_ACTIVITY_
Go through the data below and return each line where the string "computer" occurs.

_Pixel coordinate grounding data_
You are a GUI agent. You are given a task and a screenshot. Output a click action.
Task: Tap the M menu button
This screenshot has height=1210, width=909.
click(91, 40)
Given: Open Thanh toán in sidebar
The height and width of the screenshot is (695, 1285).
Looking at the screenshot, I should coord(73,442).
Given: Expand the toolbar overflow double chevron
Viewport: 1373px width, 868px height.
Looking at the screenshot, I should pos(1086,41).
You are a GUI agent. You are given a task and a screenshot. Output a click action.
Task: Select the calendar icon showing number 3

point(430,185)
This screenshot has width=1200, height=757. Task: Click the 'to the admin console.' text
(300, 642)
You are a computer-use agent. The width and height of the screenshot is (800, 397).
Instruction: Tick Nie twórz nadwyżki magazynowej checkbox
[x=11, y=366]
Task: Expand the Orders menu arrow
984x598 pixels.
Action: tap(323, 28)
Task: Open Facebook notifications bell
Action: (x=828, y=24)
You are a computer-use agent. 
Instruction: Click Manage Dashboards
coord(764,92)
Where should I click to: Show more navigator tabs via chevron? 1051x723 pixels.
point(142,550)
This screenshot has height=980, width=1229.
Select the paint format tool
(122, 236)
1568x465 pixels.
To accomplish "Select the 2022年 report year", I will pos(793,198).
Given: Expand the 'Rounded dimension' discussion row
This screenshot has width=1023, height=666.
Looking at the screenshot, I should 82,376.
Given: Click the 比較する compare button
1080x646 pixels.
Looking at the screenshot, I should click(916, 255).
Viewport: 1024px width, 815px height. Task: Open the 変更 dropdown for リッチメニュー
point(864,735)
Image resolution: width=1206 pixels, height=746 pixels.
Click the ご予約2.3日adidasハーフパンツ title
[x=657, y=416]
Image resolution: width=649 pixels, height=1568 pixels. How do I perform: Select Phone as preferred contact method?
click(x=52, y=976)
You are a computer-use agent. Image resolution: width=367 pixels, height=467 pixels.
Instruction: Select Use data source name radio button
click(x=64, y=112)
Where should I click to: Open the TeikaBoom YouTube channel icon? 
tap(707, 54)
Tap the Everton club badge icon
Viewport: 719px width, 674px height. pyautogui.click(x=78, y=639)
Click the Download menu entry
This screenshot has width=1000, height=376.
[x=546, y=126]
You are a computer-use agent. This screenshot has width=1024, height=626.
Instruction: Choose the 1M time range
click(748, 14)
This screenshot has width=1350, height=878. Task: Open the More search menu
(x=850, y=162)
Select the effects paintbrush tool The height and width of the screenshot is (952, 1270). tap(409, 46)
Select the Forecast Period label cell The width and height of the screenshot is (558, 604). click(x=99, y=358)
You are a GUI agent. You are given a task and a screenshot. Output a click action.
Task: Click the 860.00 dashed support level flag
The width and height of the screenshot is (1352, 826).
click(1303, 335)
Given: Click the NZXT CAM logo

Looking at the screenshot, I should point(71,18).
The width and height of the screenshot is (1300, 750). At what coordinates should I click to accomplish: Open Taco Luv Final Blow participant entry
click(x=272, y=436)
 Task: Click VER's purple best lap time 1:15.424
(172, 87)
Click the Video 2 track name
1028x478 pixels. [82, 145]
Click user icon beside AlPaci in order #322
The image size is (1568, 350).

_TASK RESULT_
You are a computer-use agent. The width and height of the screenshot is (800, 397).
You are a computer-use agent. 
You are a computer-use agent. Image resolution: width=367 pixels, height=467 pixels.
You are a computer-use agent. This screenshot has width=1024, height=626.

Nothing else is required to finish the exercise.